I was looking for online games to play one day and found a game called blockland. I downloaded the demo and played for a few hours till I got bored and stopped playing. One and a half years later, I'm cleaning my hard drive and find the game still installed, so I boot it back up and end up buying it.

My Dad searched on the internet for online building games.

I was sleeping over at a best friends house and for about half a year until sometime after Christmas I had played only at his house until I could buy it myself.

roblox had an ad of blockland


as in the nostalgia thread, I said I found it from Pablo <3
I used to watch his videos wondering what the forget it's from and why I'm laughing.

On a random YouTube video spree, I found one named 'Blockland - Police Brutality'. After watching that and a few more Blockland videos after, I searched it up and bought it.

i think its safe to say the lot of us found blockland via roblox lmao


I was doing a research project on the different environments and geographic areas of Texas in 10th grade.
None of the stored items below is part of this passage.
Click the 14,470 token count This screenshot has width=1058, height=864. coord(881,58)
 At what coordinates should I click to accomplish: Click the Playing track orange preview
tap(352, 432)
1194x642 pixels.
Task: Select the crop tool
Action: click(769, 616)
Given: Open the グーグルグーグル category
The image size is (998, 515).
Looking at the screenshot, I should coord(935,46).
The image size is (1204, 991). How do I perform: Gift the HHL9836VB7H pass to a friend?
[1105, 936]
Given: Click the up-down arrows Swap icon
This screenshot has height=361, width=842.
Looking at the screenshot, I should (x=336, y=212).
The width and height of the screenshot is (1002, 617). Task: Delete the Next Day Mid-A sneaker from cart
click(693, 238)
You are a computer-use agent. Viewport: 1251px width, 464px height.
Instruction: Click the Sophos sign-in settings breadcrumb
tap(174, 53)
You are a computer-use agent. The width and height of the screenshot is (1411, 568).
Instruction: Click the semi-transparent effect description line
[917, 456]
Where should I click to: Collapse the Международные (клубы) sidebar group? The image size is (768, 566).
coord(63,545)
One of the locations I had to research was the Texas Blackland Prairie. Mistyped blackland as "bloackland" on accident and the first suggestion was this game.

Was looking for online games to play with my friend, downloaded the demo and got bored after making a rainbow house under the dresser. 6 months later I decided to download the demo while I was grounded and purchased it about a week later.


I think I was going through youtube looking at Brickfilms and other such Lego stop motions, just clicking on related videos not really looking for anything in particular, and I came across Sampapa's 10 things to do in Blockland and immediately afterwards downloaded vanilla.

I basically cruised around, lurked the forums as well as the game for a bit. It wasn't that I was so much one of those retail holdouts, I was just 14 and unsure of using the "scary internet and its identity thieves" to purchase anything.

Almost eight years later I'm still here, doing who knows what.